(What the exercise asks) State how many lines of the records contain the string "pixels". Reply with the number alone.
* BEGIN Listing *
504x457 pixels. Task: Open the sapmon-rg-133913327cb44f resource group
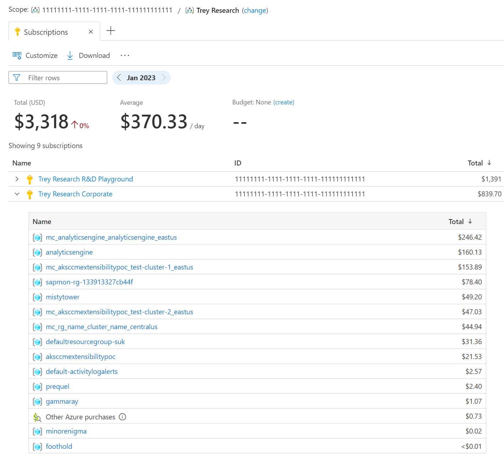point(89,282)
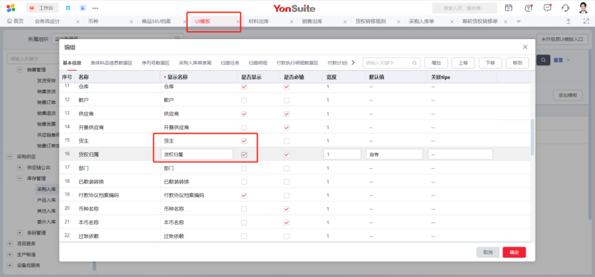Uncheck 是否显示 checkbox for 货主 row

click(244, 141)

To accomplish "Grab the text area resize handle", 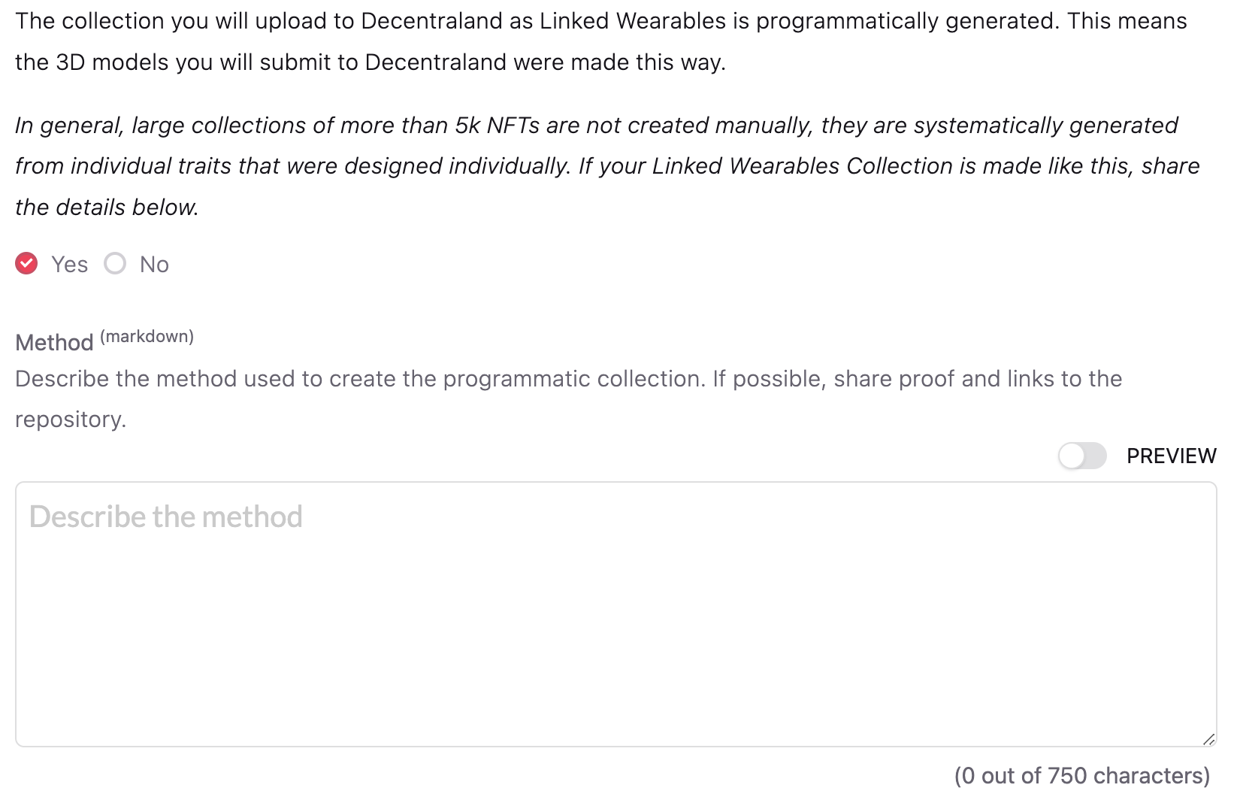I will coord(1208,739).
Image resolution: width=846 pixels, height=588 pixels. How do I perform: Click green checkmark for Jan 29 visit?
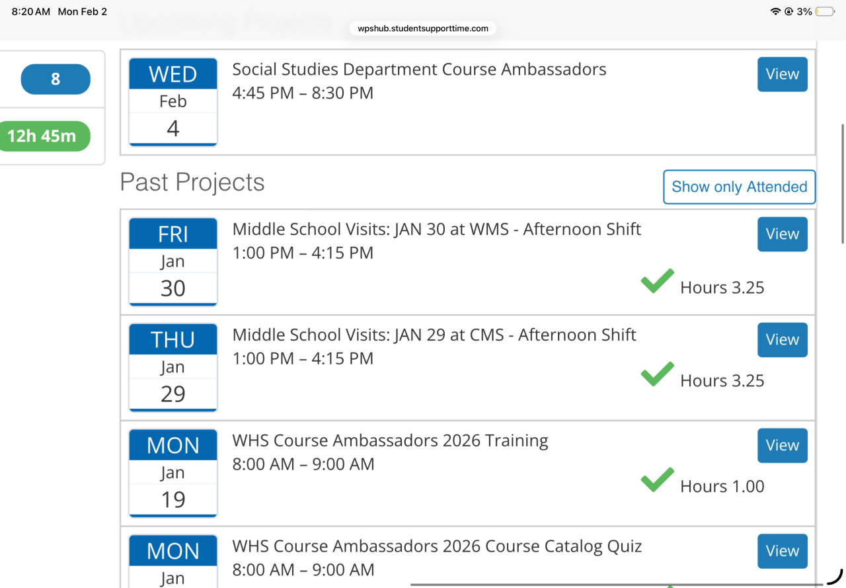coord(658,374)
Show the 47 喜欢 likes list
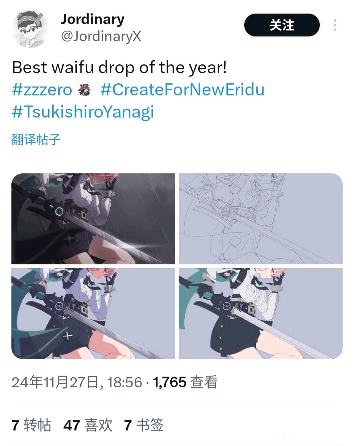This screenshot has height=446, width=354. (88, 425)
* END Listing *
(Task output) 2